Prov-GigaPath showed significant improvements in mutation prediction and cancer subtyping tasks. For example, in the lung adenocarcinoma (LUAD)-specific five-gene mutation prediction task using TCGA data, Prov-GigaPath outperformed competing models with higher AUROC and AUPRC scores. Similar results were seen in the pan-cancer 18-biomarker prediction and pan-cancer tumor mutation burden (TMB) prediction tasks, demonstrating the robustness and generalizability of the model across various datasets.

In addition to mutation prediction, Prov-GigaPath also excels in cancer subtype classification tasks, outperforming state-of-the-art models in subtype classification for nine major cancer types. The significant performance gains highlight the effectiveness of combining local tile embeddings with global slide-level contextual information using LongNet.

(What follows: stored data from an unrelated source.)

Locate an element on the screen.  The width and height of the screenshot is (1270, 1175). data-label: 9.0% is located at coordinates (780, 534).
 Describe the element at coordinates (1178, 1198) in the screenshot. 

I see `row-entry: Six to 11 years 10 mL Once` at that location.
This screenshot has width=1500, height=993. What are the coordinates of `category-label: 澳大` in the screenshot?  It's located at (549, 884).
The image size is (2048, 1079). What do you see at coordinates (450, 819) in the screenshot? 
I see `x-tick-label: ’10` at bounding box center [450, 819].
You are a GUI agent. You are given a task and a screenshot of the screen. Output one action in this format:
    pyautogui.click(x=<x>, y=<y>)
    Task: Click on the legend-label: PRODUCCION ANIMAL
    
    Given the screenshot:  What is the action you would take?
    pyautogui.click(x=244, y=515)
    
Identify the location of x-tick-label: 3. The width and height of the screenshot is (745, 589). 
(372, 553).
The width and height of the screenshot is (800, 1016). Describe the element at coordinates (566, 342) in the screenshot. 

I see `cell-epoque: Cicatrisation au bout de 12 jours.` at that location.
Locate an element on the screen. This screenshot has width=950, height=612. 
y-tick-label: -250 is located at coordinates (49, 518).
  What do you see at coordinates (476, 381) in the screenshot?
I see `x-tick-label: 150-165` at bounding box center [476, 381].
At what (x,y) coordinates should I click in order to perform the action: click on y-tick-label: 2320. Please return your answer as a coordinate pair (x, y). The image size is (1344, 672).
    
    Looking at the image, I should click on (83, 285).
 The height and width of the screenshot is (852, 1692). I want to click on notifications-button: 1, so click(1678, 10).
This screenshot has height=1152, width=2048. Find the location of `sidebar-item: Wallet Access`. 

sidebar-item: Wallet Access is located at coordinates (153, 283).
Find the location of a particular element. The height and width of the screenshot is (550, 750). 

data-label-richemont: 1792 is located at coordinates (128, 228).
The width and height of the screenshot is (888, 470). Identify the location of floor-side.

Prov-GigaPath also explored visual language processing by aligning pathology images with associated text reports. The model achieved the best zero-shot classification results on the non-small cell lung cancer (NSCLC) and colorectal adenocarcinoma (COADREAD) subtyping task compared to three state-of-the-art pathology visual language models. This demonstrates the benefit of slide-level alignment enabled by LongNet, which leverages real clinical data over other data sources such as Twitter (X).

Conclusion

This study highlighted the potential of Prov-GigaPath to enhance clinical diagnosis and decision support in digital pathology. Its scalability and adaptability make it a promising tool for broader biomedical applications, facilitating efficient self-supervised learning from high-resolution images. Prov-Path contains 1,384,860,229 image tiles from 171,189 pathology slides of approximately 30,000 patients, which is significantly larger than TCGA. GigaPath uses LongNet5 for ultra-large-scale context modeling of gigapixel WSI. Prov-GigaPath demonstrated state-of-the-art performance in pathology, cancer subtype classification, and visual language processing tasks on both Providence and TCGA datasets. The success of this model suggests that it can be applied to a broader biomedical domain for efficient self-supervised learning from high-resolution images.